Radio Ciudad de La Habana
- Havana; Cuba;
- Frequency: See #Frequencies
- Branding: CMBE Radio Ciudad de La Habana

Programming
- Language: Spanish
- Format: Various

Ownership
- Owner: Cuban Institute of Information and Social Communication

History
- First air date: 1978
- Call sign meaning: CMBE

Links
- Website: radiociudadhabana.icrt.cu

= Radio Ciudad de La Habana =

Radio Ciudad de La Habana (English: Radio City from Havana), call sign CMBE, is a regional music radio station in Cuba. It is heard on 820 kHz AM and 94.7 MHz FM in Havana and the region. It is operated by the Institute of Information and Social Communication (IICS).

==History==
The Radio Ciudad de La Habana was created on July 26, 1978, within the framework of the XI World Festival of Youth and Students, held in Havana. It began broadcasting on Calle J and 15, in Vedado, with special 24-hour programming until the aforementioned youth event concluded on August 5. On the occasion of the inauguration of the station, Fidel Castro said: "How great, a radio for young people!".
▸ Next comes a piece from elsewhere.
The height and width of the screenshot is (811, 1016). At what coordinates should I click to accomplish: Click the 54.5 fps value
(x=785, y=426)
In 1979, the concept of the station was changed and a reorganization of radio broadcasting in the capital took place. In 1980, it assumed a varied programming as the capital's headquarters, from the studios on the 5th floor of building N, where it is currently located. The station is recognized for its commitment to alternative and contemporary Cuban culture. During the 1980s, it became a vital platform for the Asociación Hermanos Saíz (AHS), an organization for young Cuban artists and writers. This collaboration allowed for the introduction of experimental radio styles and a focus on genres that were often underrepresented on national radio, such as rock, alternative pop, and electronic music.
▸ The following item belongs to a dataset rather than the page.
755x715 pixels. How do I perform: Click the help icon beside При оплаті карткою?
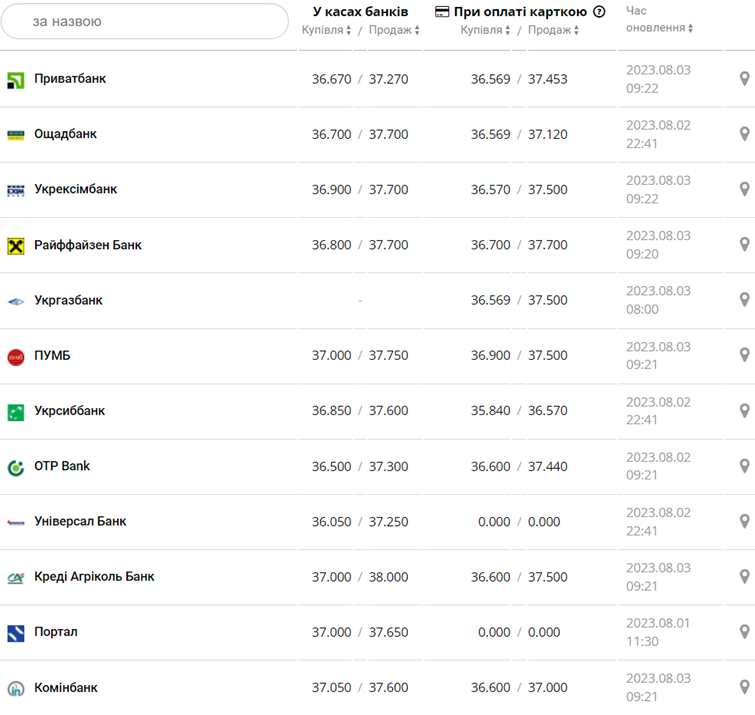pos(599,12)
The station has traditionally stood out for broadcasting the work of the country's cultural avant-garde. In the 1980s, it gave a very important space to the incorporation of young members of the Asociación Hermanos Saíz (AHS), which set standards in the style of the plant's productions. Many of the programs that were created at that time survive today.

==Frequencies==

| Location | Call sign | Power [kW] | AM Frequency [kHz] | FM frequency [MHz] |
|---|---|---|---|---|
| La Habana | CMBE |  | 820 | 94.7 |

==Sources==
- CMBE Radio Ciudad de La Habana in Ecured.